Carol: Rosie & Mr. Fun

By Carol

Sunday Morning Snow

This is what we viewed when we woke this morning and pulled back the window covering. Good golly! We've got snow.

I know, for anyone who lives in real snow country this is nothing. We, however, live in southern California. It just doesn't happen here. Okay, so this is twice this season that we've seen this sight. You'll just have to believe me that it is rare. It was cold out there too. I dressed in warm clothes to go to church this morning.

After church I spent the rest of the day back at it -- grading, grading, and grading more papers from my basic writing students. I think I'm getting slower, not faster, as I move through the stacks of three classes who have all submitted the same project. I did have a moment of absolute thrill when I came across an A+ paper. It was written by one of my re-entry students.

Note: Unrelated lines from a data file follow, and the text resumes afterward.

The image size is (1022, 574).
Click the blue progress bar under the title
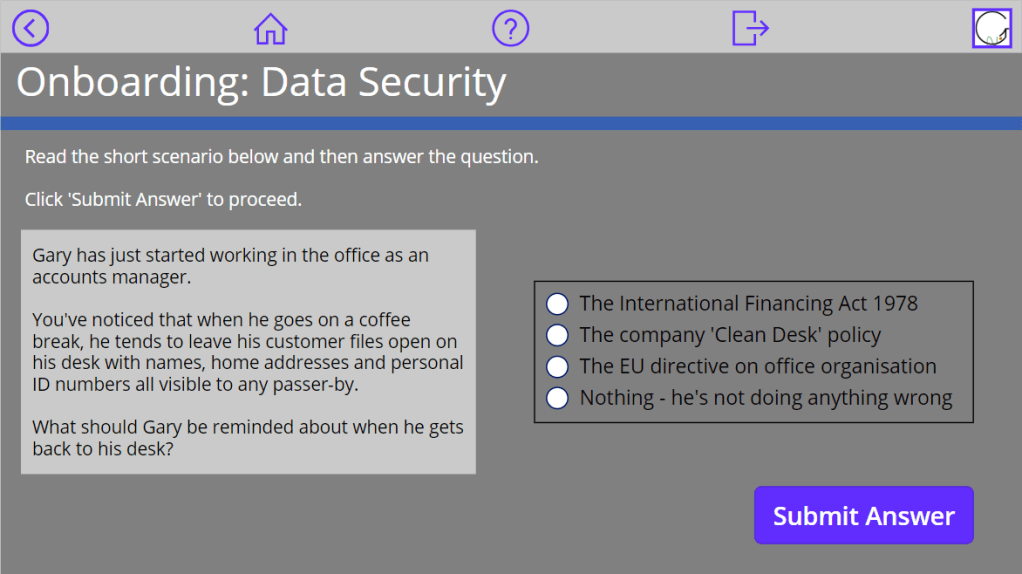tap(511, 123)

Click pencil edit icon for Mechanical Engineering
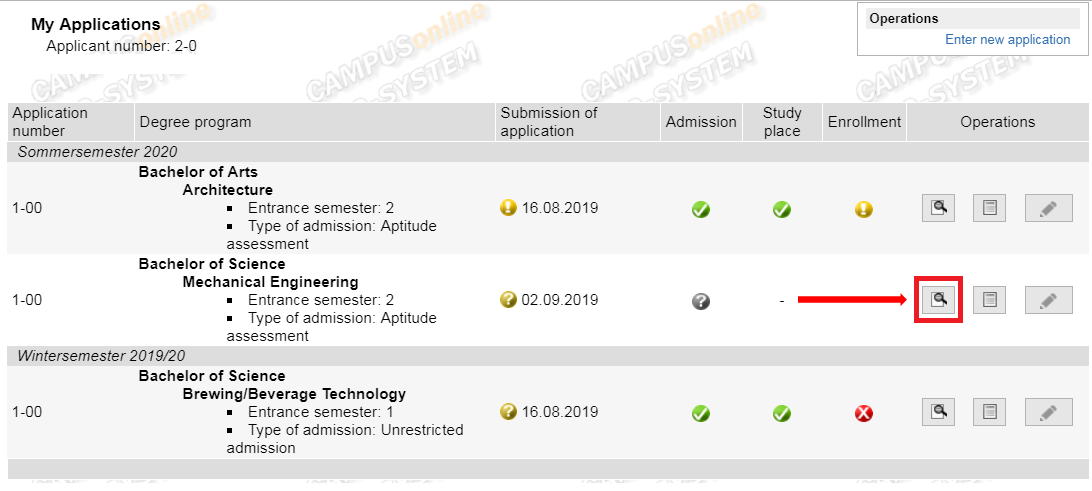(x=1048, y=299)
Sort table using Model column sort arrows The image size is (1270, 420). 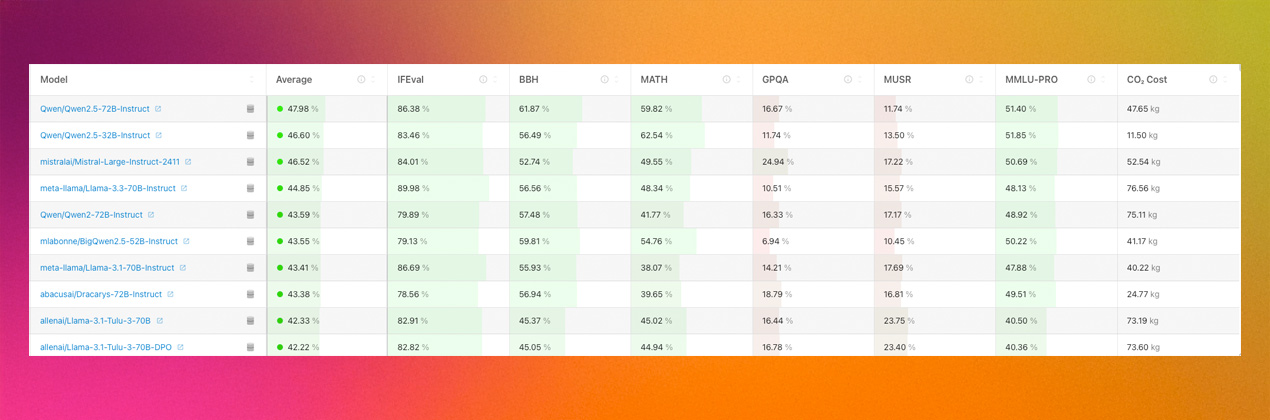coord(252,80)
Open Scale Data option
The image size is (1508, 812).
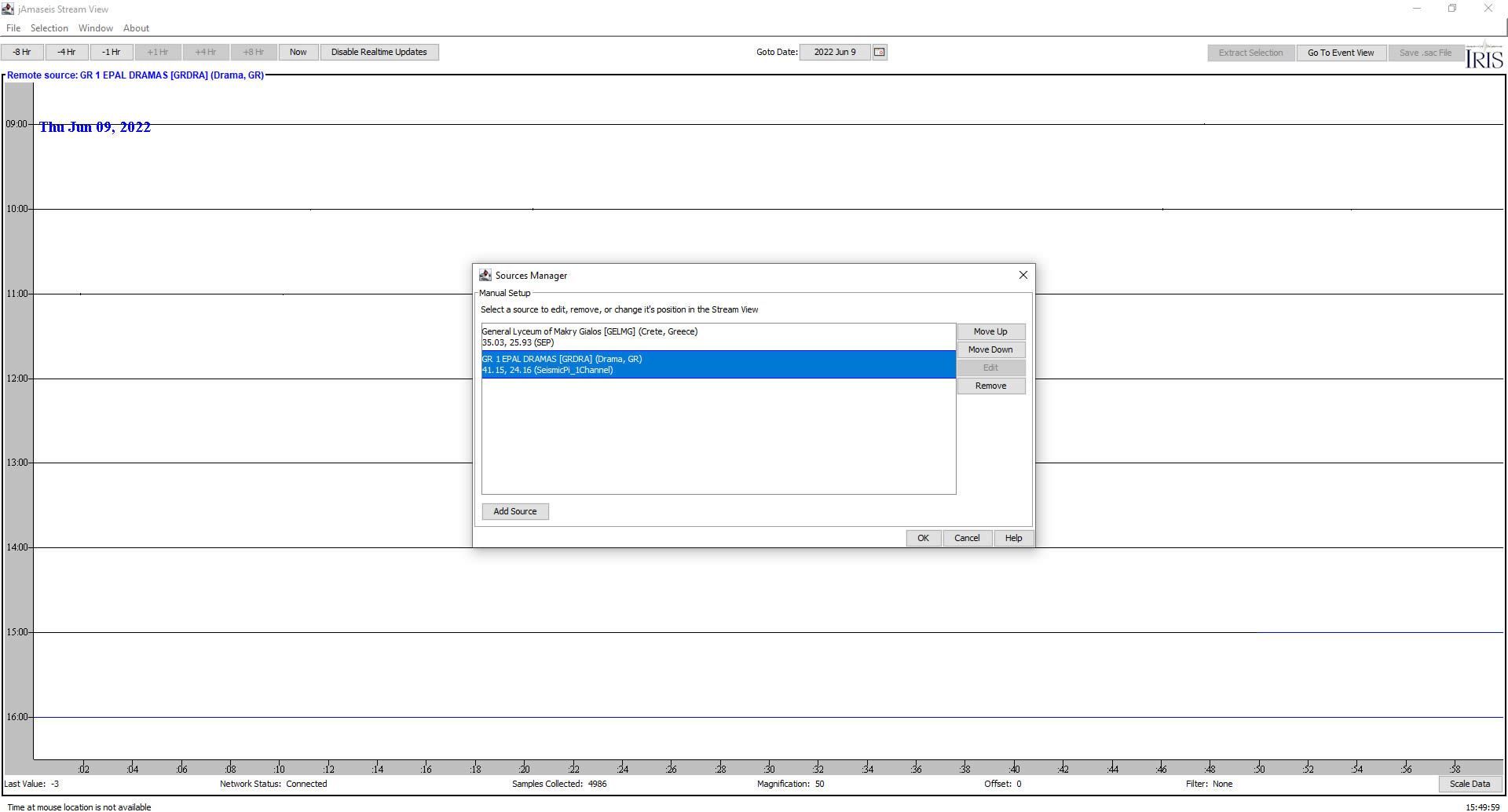coord(1469,784)
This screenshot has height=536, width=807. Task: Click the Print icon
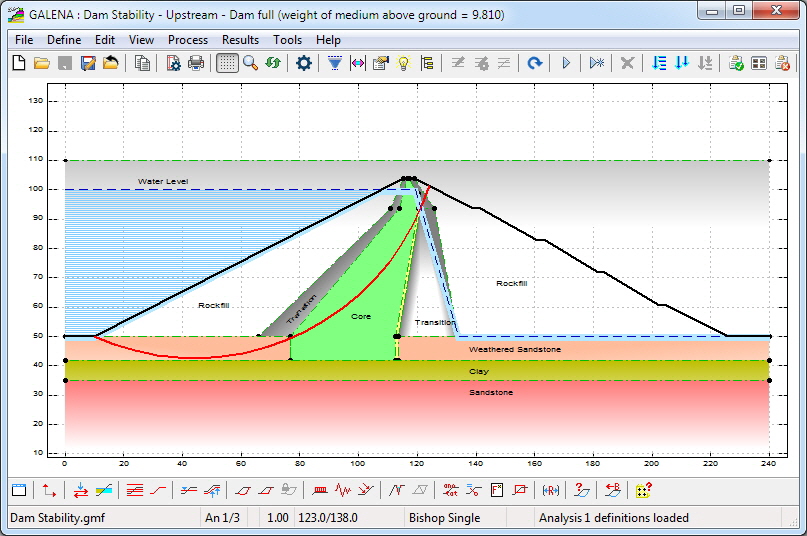click(x=196, y=63)
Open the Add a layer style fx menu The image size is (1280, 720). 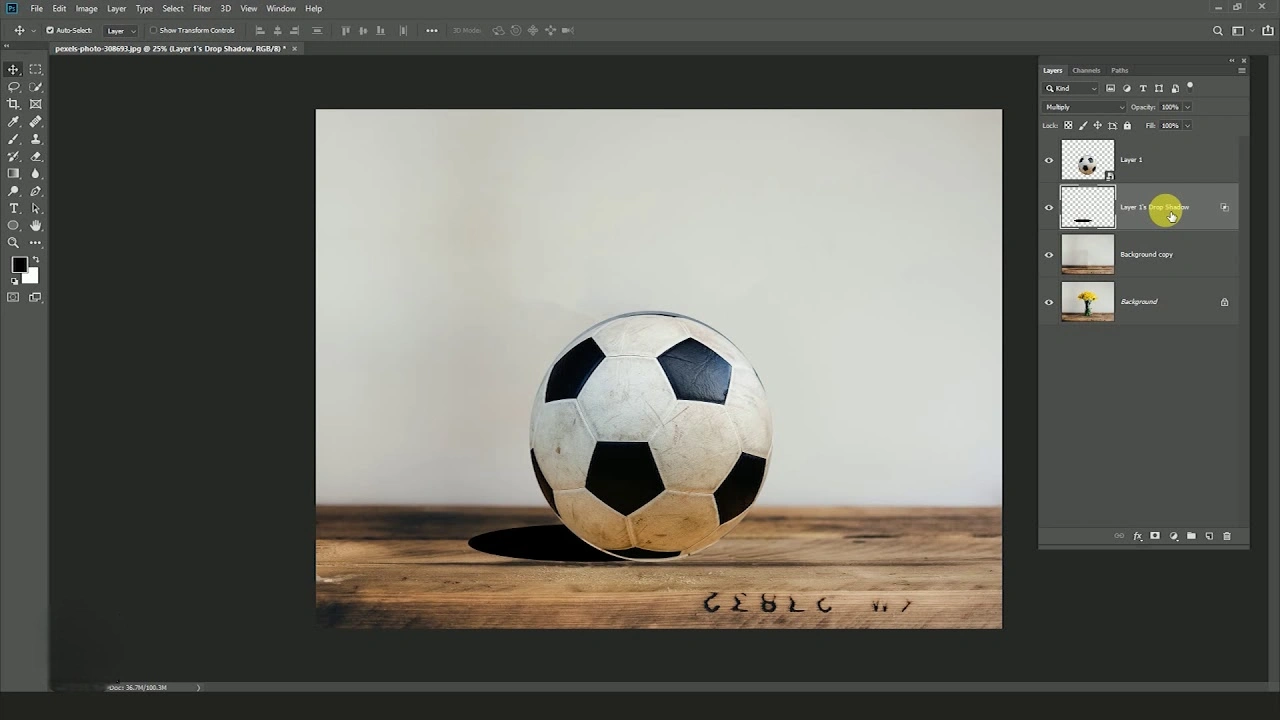tap(1137, 536)
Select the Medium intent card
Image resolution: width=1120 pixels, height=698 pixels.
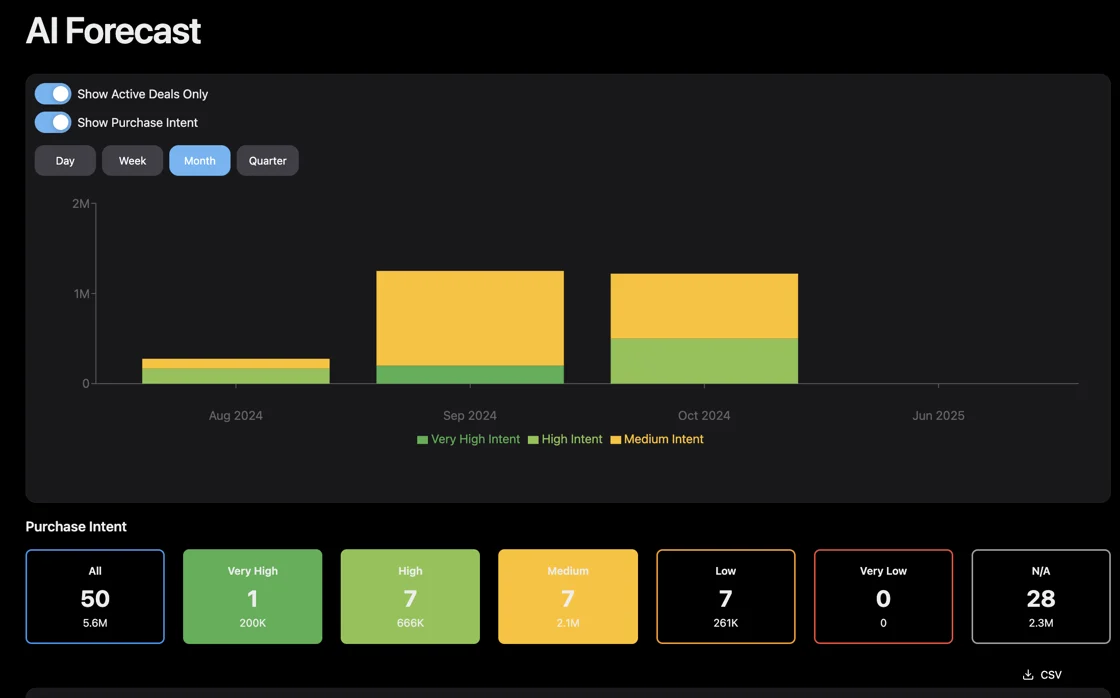click(568, 596)
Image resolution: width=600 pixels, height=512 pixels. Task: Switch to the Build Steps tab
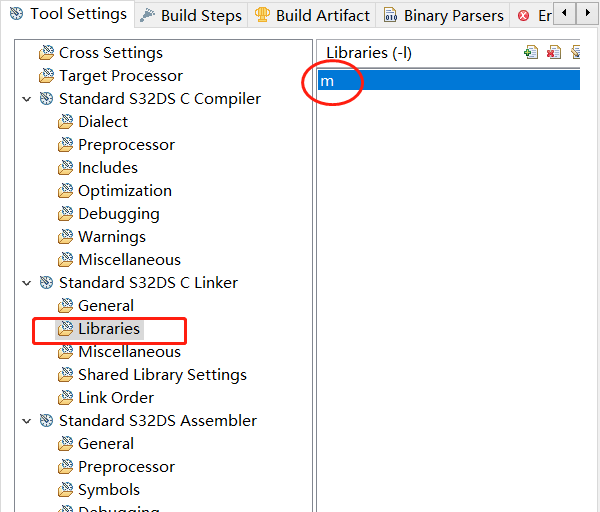click(x=194, y=16)

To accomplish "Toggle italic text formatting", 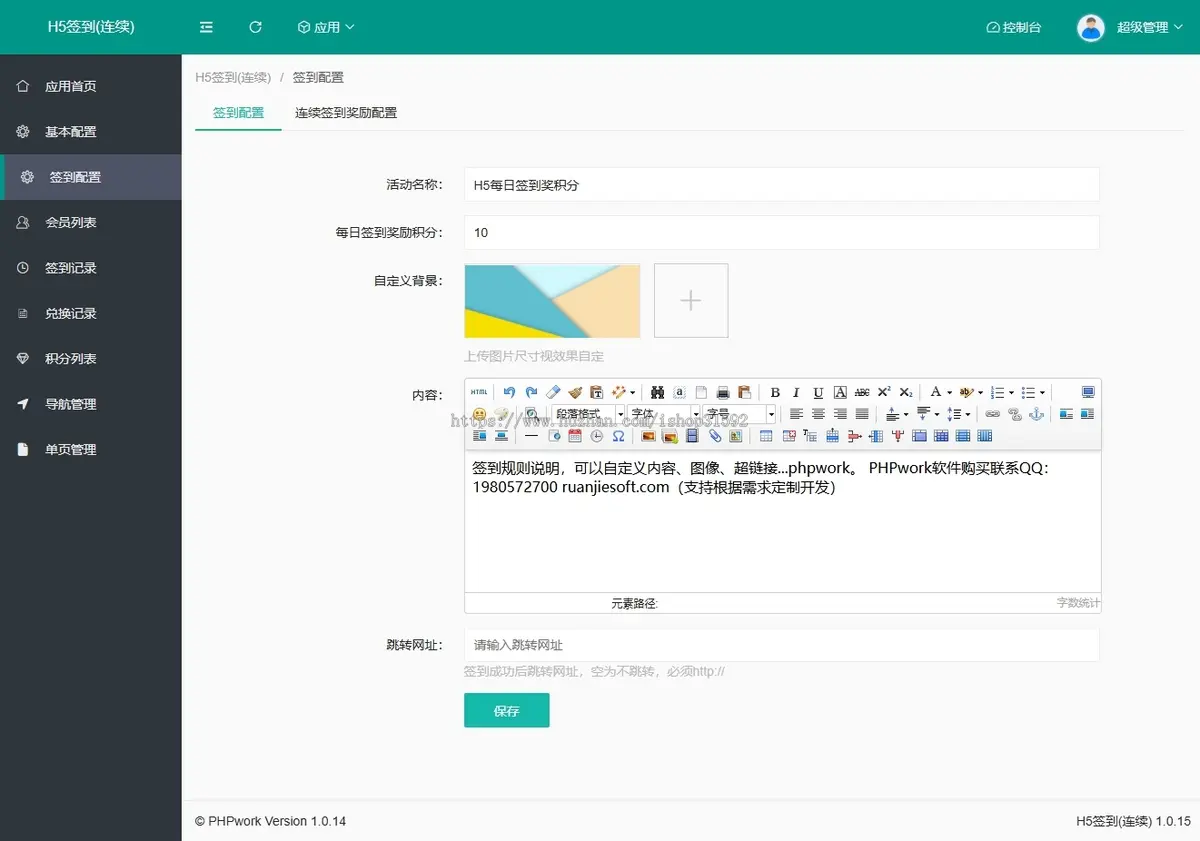I will (796, 393).
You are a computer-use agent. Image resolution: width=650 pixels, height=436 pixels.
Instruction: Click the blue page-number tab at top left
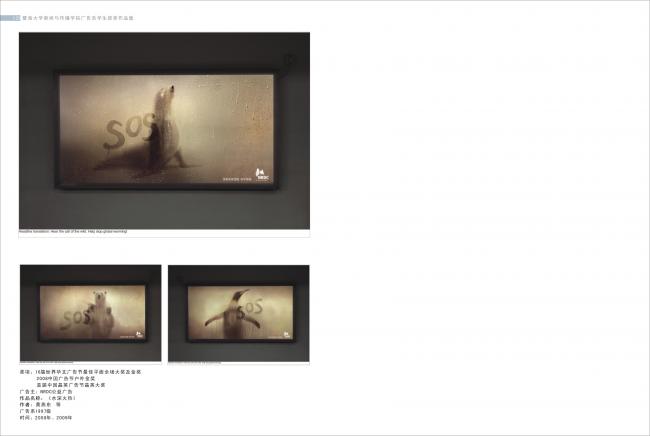click(x=10, y=18)
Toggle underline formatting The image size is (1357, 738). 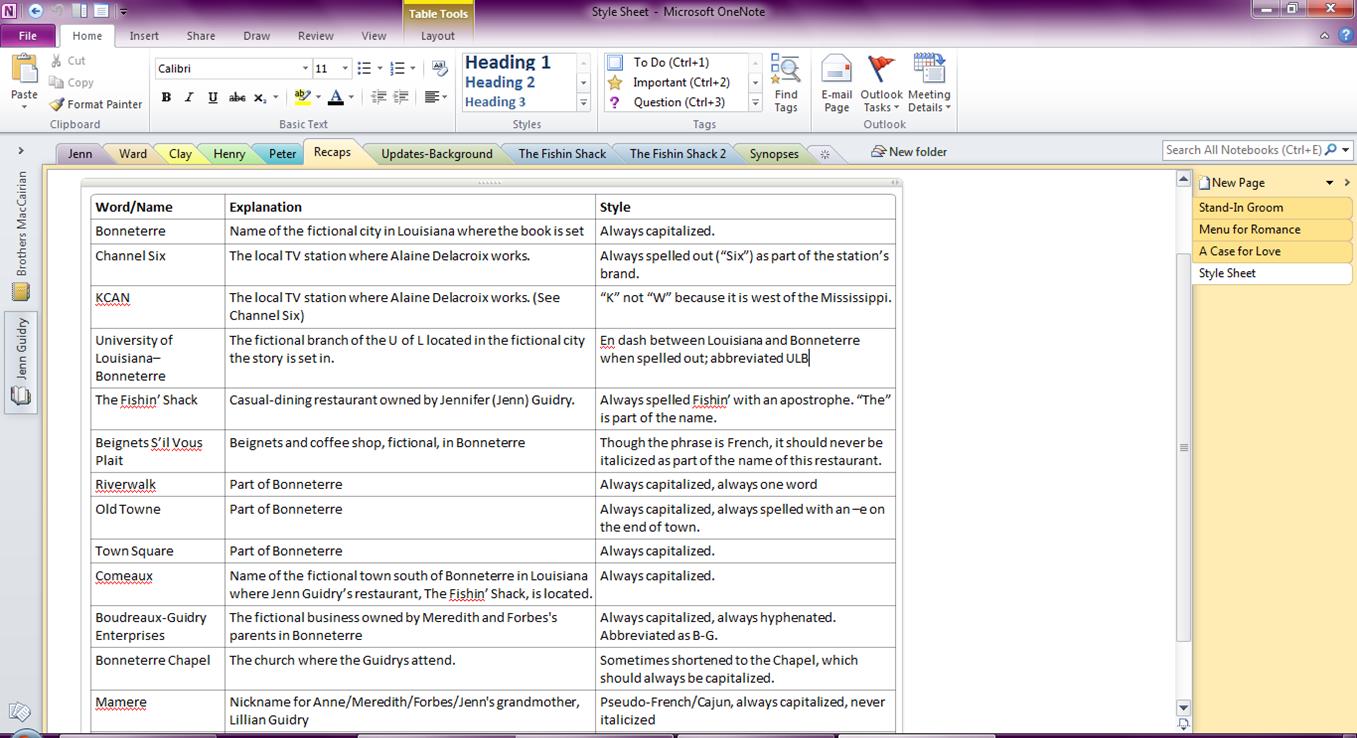[x=212, y=97]
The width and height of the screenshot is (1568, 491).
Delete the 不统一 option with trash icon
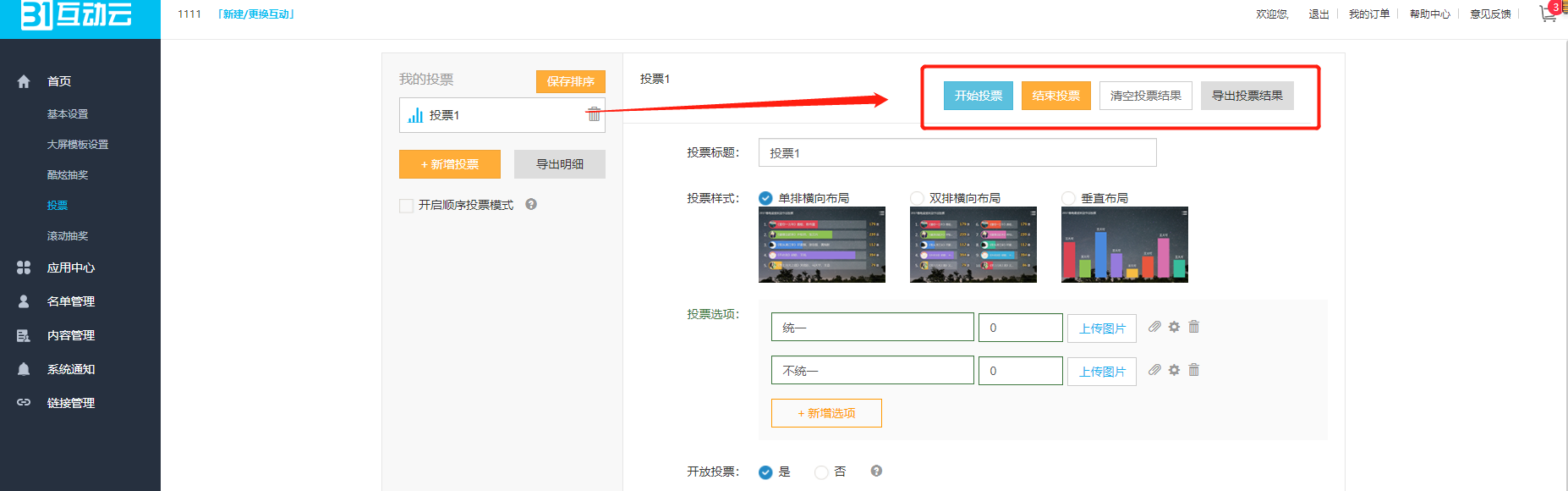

Re-entry students always are more apprehensive than the young ones; always fearful that they can't produce like the 18, 19, and 20 year olds. They have a savvy, though, that gives them an edge and a lead, and most of all they have desire. Soon they are considerably ahead of the rest of the class.

For the most part, though, these papers I am reading and grading have been pathetic. I've read many papers that I knew could have been quality, but the student chose to be lazy, chose not to follow the instruction, and not to meet the requirement, and therefore turned in shoddy work.

Each student had to read five articles and summarize each one. Almost all of my students cannot find a main point in an article. So the week before they submit the project, we have a workshop in the class to make sure that everyone knows what each article's point is. So it is quite disturbing when they submit their papers and they have not started the summary with the author's main point.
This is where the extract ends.